Each line holding the word "item" must appear in the answer, copied from the entries.
───── Given information
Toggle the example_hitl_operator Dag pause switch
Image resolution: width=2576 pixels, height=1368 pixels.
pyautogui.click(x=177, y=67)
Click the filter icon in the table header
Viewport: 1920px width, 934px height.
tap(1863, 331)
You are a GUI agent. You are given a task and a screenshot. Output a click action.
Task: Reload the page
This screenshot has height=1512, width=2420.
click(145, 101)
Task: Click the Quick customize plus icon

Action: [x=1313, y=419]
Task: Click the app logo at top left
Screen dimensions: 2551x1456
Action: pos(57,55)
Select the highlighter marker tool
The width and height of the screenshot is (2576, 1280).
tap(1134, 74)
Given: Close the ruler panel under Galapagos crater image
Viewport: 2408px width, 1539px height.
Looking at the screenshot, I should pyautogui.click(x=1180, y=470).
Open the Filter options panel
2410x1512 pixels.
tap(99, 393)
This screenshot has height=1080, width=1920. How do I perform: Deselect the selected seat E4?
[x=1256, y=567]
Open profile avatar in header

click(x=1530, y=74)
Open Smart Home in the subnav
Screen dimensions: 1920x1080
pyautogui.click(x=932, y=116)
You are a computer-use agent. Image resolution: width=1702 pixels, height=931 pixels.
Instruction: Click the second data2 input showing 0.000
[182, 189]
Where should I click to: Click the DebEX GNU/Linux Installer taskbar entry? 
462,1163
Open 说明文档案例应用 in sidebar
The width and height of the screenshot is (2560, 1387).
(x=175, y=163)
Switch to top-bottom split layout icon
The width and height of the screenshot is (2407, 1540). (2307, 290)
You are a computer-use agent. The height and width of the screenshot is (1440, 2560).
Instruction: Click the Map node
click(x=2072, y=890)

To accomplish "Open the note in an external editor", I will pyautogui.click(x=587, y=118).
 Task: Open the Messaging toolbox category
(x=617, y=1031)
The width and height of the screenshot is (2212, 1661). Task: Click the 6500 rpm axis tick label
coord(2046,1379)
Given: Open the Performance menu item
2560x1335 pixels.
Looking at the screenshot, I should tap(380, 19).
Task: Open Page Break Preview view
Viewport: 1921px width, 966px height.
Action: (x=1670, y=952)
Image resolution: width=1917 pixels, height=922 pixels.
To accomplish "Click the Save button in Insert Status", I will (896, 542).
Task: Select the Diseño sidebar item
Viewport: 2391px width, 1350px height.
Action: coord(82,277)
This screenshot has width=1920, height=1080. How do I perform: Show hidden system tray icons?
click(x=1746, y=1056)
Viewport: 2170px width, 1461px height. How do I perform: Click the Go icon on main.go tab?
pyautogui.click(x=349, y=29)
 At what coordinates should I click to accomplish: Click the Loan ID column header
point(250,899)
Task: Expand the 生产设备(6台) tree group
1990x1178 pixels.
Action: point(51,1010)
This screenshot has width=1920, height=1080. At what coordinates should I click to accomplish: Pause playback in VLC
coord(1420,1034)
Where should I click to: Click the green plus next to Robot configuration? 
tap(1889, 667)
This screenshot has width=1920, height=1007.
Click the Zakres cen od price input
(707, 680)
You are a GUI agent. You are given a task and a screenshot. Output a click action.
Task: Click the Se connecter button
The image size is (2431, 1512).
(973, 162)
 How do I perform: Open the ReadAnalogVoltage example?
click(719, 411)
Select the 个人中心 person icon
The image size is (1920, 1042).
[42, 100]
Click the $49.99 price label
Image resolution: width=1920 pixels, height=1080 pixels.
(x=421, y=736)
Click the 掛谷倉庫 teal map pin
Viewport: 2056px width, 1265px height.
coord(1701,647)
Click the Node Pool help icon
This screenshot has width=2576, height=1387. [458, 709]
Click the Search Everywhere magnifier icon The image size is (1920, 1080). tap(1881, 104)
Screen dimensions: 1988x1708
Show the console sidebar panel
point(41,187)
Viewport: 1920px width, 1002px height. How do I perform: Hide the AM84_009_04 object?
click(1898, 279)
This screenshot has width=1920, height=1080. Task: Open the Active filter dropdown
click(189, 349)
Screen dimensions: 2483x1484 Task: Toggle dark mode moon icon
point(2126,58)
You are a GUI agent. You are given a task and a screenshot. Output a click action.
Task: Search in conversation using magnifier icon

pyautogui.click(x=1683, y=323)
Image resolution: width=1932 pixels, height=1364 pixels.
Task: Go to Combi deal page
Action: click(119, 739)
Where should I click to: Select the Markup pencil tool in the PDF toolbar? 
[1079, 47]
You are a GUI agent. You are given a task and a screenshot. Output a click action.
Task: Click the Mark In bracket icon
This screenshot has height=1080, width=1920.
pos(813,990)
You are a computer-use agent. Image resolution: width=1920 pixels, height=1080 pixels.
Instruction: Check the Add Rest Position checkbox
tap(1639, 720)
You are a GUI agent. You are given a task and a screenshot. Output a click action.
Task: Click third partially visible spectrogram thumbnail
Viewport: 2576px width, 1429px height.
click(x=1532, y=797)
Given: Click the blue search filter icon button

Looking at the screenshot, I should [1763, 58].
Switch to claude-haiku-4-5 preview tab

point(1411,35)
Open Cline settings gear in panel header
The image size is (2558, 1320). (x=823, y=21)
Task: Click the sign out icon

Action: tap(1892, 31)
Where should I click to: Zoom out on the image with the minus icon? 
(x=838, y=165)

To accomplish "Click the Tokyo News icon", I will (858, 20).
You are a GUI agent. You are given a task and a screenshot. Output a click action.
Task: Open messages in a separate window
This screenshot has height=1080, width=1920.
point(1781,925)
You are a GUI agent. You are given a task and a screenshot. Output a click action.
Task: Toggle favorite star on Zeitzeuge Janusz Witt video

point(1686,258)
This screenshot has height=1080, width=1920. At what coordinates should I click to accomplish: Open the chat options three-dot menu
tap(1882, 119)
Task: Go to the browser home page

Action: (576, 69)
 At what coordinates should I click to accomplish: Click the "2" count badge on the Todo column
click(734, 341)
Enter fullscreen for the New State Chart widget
──────────
### Completed exercise
Given: Open the Performance menu item
Task: Select the Diseño sidebar item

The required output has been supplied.